**OBJETIVOS:**
1. Segundo o trecho sobre a campanha no Uruguai, quantas firmas a campanha de abaixo-assinado reuniu?
2. Prossiga o trecho sobre a campanha no Uruguai a partir da última frase.

**TRECHO DO DOCUMENTO:**
::::::::::

Durante cerca de dois anos, tem sido realizada uma campanha de abaixo-assinado para realizar o referendo que permita anular essa norma, conhecida como lei da caducidade da pretensão punitiva do Estado, e que foi adotada no clima de medo que ainda estava presente no Uruguai durante os anos posteriores à recuperação democrática.

A campanha terminou no passado 24 de abril, chegando ao número de 340.043 firmas, que é bastante significativo levando em conta que o país tem cerca de três milhões de habitantes.

Rádio Mundo Real conversou com vários protagonistas que estiveram envolvidos no processo de anulação da lei, uma dessas pessoas foi Sara Méndez. Ativista política durante toda a sua vida, e especialmente, na área de direitos humanos.

::::::::::

**MATERIAL FORNECIDO:**
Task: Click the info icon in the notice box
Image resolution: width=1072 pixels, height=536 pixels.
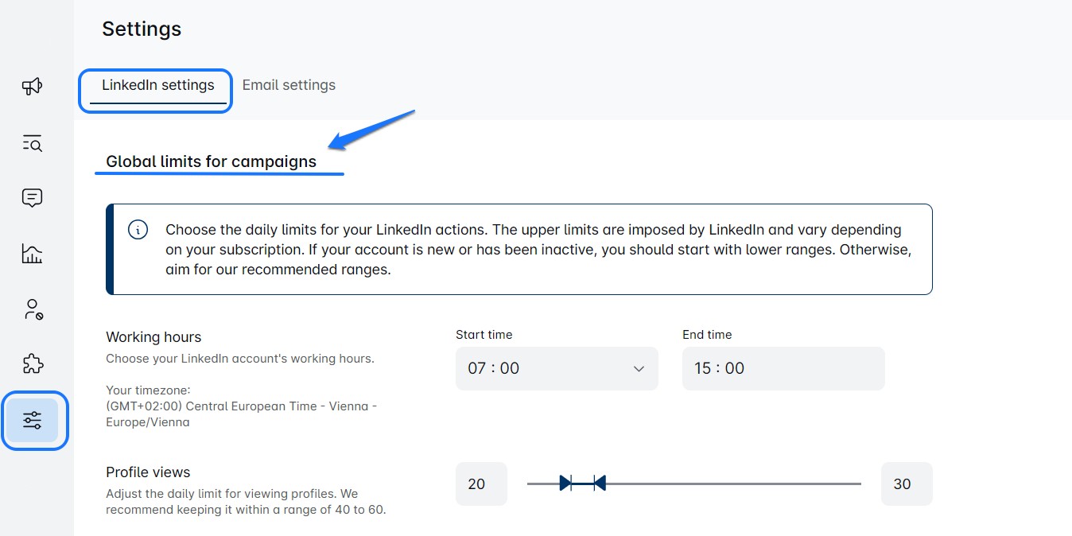Action: tap(138, 230)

::::::::::

**RESPOSTAS EM ORDEM:**
1. A campanha reuniu 340.043 firmas.

2.
Durante a ditadura, Sara teve que ir para a Argentina, onde mais tarde foi presa –já que as ditaduras do cone sul estavam coordenadas-, e enquanto estava em prisão, os militares sequestraram seu filho, Simón Riquelo. Ouvimos o que nos dizia Sara:

Essa repressão não teve reservas com crianças, ou seja que as crianças das pessoas sequestradas, ou inclusive as mulheres que estavam grávidas, eram sequestradas também. As crianças foram apropriadas por estas forças repressivas, e as mulheres grávidas tiveram seus filhos, aguardou-se o momento do parto, e logo fizeram com desaparecê-las e também sequestraram as crianças nascidas em prisão. Meu filho,que tinha 20 dias quando chegam a minha casa e me sequestram, vai quedar desaparecido, e recém cerca de 26 anos depois posso encontrá-lo. 26 anos que foram de uma busca muito intensa, e muito prolongada. Isto, resumindo minha história pessoal. Sem dúvida a procura de meu filho, mas também o fato de ter sido parte dessa forma repressiva da desaparição forçada, ter hoje dezenas de companheiros, amigos, companheiros de militância, que estão hoje como desaparecidos, que a maioria eram jovens de vinte e poucos anos, levou a me envolver diretamente no campo dos direitos humanos, e desde minha saída do penal de Punta Rieles até hoje, tenho militado no campo dos direitos humanos.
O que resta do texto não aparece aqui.